Mayor Williams said he will work to enhance economic development across all geographic areas.
“I want to make major improvements in so many areas, but I will be a fiscally responsible mayor,” he added.
Mayor Williams also addressed the increase in some crime in recent years. He said the City’s approach to reducing crime must be a multi faceted one. Change will not come overnight.
“We must all work together to usher in a safer tomorrow,” he said. “Together we can stop the senseless violence that’s trying to invade our town.”
Many key changes are forthcoming as a result of research and conversations with law enforcement officials and community advocates and leaders. Even one murder is too many. Are you willing to sponsor a neighborhood watch program in your area?

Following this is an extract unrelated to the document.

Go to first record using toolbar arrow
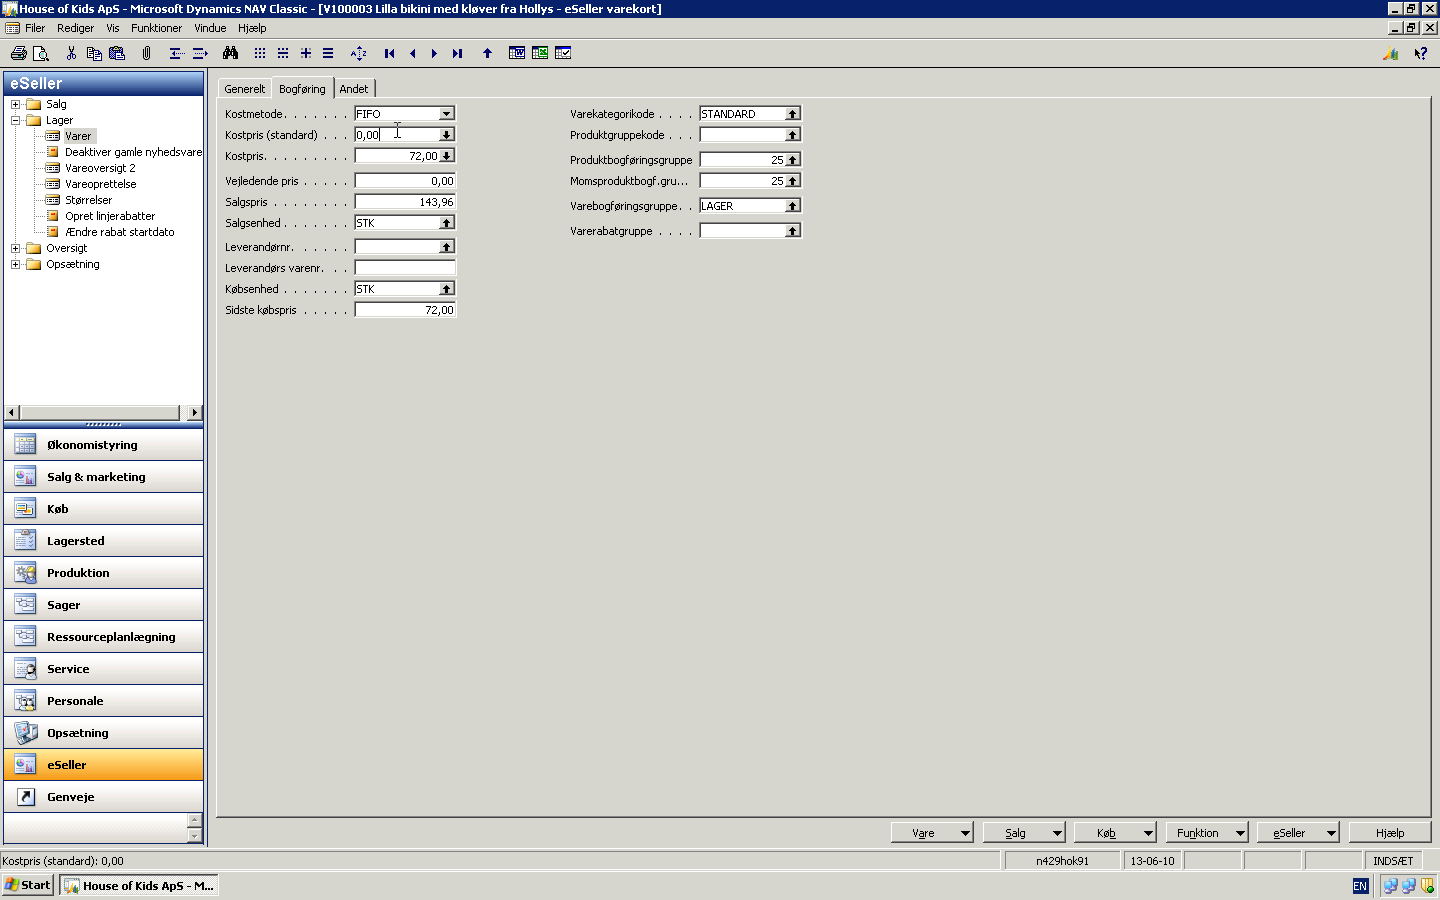pyautogui.click(x=390, y=53)
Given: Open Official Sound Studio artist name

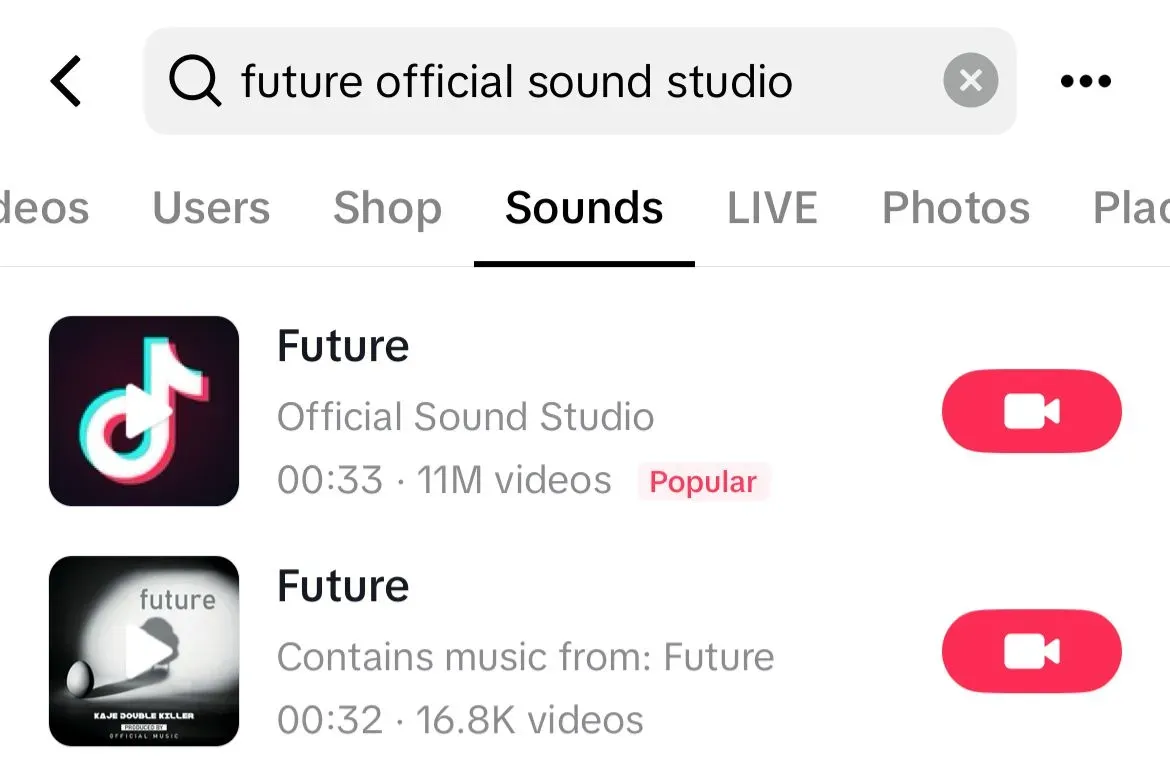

Mayor Williams talked about the heroes that are the men and women that walk the thin blue line. City Police officers receive the best training available and the support they need to uphold the oath they swore.
Gratitude was also expressed for every City employee who works hard every day to fulfill the service needs of our residents.
“Your commitment is not forgotten,” said Mayor Williams.
He went on to state that many crime problems are a direct result of poverty. Natchitoches is best City in the world. It’s primed and ready to take part in an economic recovery unlike any our City has ever seen. Yet despite its beauty and tourism, nearly 44% of residents live in poverty.
On March 13 the City will partner with area banks to hold a First Time Home Buyer’s Seminar at the Natchitoches Events Center. Home ownership is one piece of the prosperity puzzle. The other part of a strong local economy is expanding and retaining small businesses. 2020 was an unkind year. The Covid pandemic is affecting small businesses.
Mayor Williams is calling for the implementation of a program to subsidize rent by $500 for the first year a business is open. The program also allows funds for existing businesses to apply for facade improvements up to $6,000.
In other news the Natchitoches Community Alliance has hired a new Executive Director, Mike Ferdinand, who is moving to Natchitoches from South Texas and brings decades of economic development experience. He will start at the end of February.
Overall, there are continued infrastructure improvements that need to be completed.
“To be fair to our previous administration, one reason for the education in our reserves is tied to increased spending in the area of street rehabilitation,” said Williams. Voters approved monies specifically allocated for water and sewer to be used on street improvements and to help partially fund Parc Natchitoches.
The City needs to look at how it can pay for the improvements that have to be made at the Water Treatment Plant No. 3 and the necessity for a Water Treatment Plant No. 4. To rehabilitate Plant No. 3 would be an investment of $4 million from taxpayers. The construction of Plant No. 4 would be an additional cost of $13 million.
“We’ve discussed on many occasions how to finance such a large expense: bonds, reserves and yes the dreadful increase in some fees,” said Williams.
However, the updates to Plant No. 3 and construction of Plant No. 4 will not affect will not affect the discoloration. The only way to correct the problem is to replace old rusting cast iron pipes with pvc ones, which will cost a pretty penny.
“We will continue to improve our roads but we want to do it in a responsible way,” said Williams.
Natchitoches is facing its share of wicked problems, which can be difficult to solve because it deals with getting people to change their individual behavior. These wicked problems include heinous murder, excessive littering, bad race relations to some extent and recycling.